Each and every day the TV broadcasts show us the spectacular sceneries, the ultimate challanges of the day, the manufacturers teams (hopefully still at the top) and we get to hear of the latest news of the rally, wins, casualities, results, and live photage from the bivouac. Once in a while we also get to a glimpse of an amateur. Often those pictures relate to the hard struggle they have come to meet. How many times haven´t we seen the late night shots of men and women in the desesert when sun has set hours ago, in the dark, sometimes in sand storms and alone. Still out there fighting the battle. Not to give in. Wait for the sun rise next morning, with the hope of making it to the next days stage, not excluded of the rally. If they make it on time, no one is there welcoming them, congratulating them or wishing them a good luck on the next stage. Pulling out there spareparts, changing the air filter, oil, tires and then, perhaps then put up their tent to get some sleep.
The Dakar rally is exceptional, one of a kind, in many ways.
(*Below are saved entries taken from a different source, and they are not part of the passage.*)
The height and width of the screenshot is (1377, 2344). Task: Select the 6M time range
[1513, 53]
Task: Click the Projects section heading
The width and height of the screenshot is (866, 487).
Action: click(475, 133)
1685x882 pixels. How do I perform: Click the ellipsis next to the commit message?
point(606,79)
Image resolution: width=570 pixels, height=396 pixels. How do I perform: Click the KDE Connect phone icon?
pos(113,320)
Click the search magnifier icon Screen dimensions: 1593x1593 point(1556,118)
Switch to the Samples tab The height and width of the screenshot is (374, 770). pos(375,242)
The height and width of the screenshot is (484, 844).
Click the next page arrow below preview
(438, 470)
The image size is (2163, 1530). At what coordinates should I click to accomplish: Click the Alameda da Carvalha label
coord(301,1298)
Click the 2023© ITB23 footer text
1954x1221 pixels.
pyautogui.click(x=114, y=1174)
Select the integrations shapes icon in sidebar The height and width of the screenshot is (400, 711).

When it comes to the competitors, it´s open to anyone who is willing to pay the entrance fee. To live their dreams, no matter the outcome. Pro or privateer. The average amount of competitors reaching the finish in the competition is 40%. One year it was 21 %.
When looking at this years rally, one of the privateers to enter the race was Tamsin Jones. A Brittish motorcycle rider, who has been doing an incredible journey in the Dakar. With a determination like few. On stage 6 she was out on the special stage 7h 21min 04sec longer than top rider of that day. The length of a working day, longer. Reaching the bivouac after the ninth stage, yesterday as 92nd in the overall.
I vote in favour of you, Tamsin, a true hero of the 2010 Dakar rally.